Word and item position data
::::
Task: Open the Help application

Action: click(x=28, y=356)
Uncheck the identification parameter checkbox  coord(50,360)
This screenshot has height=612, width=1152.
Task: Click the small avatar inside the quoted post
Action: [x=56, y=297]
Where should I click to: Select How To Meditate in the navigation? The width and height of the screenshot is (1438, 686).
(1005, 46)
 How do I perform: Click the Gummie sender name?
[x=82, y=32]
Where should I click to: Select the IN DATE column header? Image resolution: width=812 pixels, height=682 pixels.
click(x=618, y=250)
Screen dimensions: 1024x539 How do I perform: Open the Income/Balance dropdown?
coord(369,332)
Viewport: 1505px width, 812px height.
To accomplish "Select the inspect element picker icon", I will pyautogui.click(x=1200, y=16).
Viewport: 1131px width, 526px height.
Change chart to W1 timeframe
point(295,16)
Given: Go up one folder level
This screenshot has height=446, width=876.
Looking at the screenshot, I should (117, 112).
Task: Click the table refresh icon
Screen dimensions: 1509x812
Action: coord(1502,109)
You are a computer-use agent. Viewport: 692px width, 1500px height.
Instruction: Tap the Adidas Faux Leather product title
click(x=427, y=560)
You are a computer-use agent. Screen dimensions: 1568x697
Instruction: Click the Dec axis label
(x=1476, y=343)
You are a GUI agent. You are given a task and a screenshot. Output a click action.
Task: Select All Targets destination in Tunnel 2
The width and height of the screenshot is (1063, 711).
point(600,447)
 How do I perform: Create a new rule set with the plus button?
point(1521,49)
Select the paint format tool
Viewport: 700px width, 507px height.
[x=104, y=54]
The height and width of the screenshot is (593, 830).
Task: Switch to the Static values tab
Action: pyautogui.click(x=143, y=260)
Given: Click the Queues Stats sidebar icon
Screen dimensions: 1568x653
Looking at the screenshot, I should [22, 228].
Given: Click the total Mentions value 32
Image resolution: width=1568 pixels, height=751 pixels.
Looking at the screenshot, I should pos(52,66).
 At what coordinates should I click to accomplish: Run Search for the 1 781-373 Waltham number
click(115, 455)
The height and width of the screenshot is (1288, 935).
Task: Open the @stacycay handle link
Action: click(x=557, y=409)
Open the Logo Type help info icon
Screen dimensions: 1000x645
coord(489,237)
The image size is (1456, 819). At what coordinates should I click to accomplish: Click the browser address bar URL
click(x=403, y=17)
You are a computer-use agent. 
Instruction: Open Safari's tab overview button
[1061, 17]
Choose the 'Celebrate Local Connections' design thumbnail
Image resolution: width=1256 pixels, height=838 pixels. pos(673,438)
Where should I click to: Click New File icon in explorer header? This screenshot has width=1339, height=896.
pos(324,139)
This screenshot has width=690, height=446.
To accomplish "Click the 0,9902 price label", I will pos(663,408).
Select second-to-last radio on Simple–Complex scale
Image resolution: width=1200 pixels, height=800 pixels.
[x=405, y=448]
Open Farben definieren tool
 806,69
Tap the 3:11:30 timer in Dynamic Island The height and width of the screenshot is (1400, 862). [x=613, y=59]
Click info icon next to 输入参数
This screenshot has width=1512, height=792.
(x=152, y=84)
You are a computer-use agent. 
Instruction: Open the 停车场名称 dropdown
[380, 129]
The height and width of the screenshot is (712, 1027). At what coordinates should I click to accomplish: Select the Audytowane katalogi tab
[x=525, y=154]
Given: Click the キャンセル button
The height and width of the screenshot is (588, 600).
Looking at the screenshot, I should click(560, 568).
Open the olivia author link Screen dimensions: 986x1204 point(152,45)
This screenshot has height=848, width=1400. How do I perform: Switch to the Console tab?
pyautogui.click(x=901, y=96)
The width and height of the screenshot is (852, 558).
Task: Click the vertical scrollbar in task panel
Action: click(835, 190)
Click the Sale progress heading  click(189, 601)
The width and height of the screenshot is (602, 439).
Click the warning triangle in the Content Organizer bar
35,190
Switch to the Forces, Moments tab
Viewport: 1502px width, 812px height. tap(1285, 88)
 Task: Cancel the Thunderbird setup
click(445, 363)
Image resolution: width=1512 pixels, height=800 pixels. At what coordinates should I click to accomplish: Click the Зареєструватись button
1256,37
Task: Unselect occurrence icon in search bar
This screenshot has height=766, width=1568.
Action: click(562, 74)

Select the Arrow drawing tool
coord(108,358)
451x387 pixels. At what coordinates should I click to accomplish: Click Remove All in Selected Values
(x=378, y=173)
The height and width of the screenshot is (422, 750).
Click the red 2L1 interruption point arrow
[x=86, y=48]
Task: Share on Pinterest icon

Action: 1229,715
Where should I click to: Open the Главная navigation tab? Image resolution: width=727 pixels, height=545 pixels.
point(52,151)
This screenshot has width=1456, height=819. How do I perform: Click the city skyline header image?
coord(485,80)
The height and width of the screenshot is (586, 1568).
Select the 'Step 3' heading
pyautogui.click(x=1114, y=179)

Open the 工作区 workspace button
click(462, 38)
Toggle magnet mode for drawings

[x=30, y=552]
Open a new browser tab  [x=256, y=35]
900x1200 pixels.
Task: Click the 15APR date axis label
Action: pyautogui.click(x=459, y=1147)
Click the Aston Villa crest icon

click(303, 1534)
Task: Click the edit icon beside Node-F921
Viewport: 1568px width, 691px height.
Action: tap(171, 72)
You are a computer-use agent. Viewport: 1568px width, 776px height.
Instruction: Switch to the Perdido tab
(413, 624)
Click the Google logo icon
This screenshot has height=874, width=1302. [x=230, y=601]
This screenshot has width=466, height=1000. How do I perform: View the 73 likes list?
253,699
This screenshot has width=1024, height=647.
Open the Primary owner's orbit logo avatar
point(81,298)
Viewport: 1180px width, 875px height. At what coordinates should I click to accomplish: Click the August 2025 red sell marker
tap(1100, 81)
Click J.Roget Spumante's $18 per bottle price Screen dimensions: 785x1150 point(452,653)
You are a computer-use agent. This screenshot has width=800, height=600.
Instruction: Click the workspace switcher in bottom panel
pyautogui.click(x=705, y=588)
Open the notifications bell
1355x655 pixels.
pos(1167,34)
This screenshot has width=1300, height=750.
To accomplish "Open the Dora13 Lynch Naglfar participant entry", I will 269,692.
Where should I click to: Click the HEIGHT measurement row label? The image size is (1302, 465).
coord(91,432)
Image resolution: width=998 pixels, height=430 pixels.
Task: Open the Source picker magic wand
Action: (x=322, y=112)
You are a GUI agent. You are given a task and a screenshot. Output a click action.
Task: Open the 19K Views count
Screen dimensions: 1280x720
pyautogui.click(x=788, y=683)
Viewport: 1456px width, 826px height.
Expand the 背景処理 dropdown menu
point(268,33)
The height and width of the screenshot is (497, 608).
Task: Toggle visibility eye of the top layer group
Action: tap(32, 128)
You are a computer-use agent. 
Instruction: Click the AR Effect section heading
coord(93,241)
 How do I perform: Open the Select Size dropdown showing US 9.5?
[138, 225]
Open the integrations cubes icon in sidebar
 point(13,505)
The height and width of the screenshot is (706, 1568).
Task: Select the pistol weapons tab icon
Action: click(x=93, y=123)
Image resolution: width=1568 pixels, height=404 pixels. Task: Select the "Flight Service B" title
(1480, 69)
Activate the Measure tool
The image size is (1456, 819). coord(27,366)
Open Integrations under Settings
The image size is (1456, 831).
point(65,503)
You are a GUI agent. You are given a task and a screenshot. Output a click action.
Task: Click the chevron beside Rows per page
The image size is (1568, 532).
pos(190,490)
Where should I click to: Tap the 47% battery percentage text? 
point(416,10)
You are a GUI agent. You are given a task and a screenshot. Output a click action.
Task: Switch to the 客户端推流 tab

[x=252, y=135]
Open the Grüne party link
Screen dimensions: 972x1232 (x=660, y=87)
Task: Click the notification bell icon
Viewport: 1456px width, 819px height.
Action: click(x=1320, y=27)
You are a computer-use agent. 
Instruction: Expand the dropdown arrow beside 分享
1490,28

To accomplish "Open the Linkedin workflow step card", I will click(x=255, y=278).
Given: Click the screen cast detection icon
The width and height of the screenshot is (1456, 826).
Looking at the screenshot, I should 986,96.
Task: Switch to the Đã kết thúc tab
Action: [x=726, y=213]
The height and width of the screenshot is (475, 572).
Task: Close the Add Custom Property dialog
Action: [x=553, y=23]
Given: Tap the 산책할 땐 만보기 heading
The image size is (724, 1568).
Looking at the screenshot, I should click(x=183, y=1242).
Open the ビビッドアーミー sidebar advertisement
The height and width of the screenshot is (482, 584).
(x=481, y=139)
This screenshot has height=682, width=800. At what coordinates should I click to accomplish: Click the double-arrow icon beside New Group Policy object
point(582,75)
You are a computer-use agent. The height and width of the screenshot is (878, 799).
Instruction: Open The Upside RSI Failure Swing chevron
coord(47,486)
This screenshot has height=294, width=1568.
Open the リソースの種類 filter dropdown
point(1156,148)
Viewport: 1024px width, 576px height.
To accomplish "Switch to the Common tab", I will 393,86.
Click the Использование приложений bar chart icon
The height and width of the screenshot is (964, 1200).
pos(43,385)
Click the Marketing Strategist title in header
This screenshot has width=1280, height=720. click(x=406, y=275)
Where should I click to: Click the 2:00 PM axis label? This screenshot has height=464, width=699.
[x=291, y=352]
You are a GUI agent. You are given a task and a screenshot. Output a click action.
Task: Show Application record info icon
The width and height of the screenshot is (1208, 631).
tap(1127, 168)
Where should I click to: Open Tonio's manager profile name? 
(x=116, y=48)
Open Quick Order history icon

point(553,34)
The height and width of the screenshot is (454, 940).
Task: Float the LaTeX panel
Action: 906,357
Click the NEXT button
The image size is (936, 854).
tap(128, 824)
::::
# WHAT IS REQUIRED:
Put the lines of the listing that start at the line containing "Open the ビビッドアーミー sidebar advertisement" and end at the line containing "tap(1127, 168)", both included, into a Markdown table. Use a column named Row for the row number and a column named Line for the line itself, and leave out any blank lines.

# THE SOLUTION:
| Row | Line |
|---|---|
| 1 | Open the ビビッドアーミー sidebar advertisement |
| 2 | The height and width of the screenshot is (482, 584). |
| 3 | (x=481, y=139) |
| 4 | This screenshot has height=682, width=800. At what coordinates should I click to accomplish: Click the double-arrow icon beside New Group Policy object |
| 5 | point(582,75) |
| 6 | You are a computer-use agent. The height and width of the screenshot is (878, 799). |
| 7 | Instruction: Open The Upside RSI Failure Swing chevron |
| 8 | coord(47,486) |
| 9 | This screenshot has height=294, width=1568. |
| 10 | Open the リソースの種類 filter dropdown |
| 11 | point(1156,148) |
| 12 | Viewport: 1024px width, 576px height. |
| 13 | To accomplish "Switch to the Common tab", I will 393,86. |
| 14 | Click the Использование приложений bar chart icon |
| 15 | The height and width of the screenshot is (964, 1200). |
| 16 | pos(43,385) |
| 17 | Click the Marketing Strategist title in header |
| 18 | This screenshot has width=1280, height=720. click(x=406, y=275) |
| 19 | Where should I click to: Click the 2:00 PM axis label? This screenshot has height=464, width=699. |
| 20 | [x=291, y=352] |
| 21 | You are a GUI agent. You are given a task and a screenshot. Output a click action. |
| 22 | Task: Show Application record info icon |
| 23 | The width and height of the screenshot is (1208, 631). |
| 24 | tap(1127, 168) |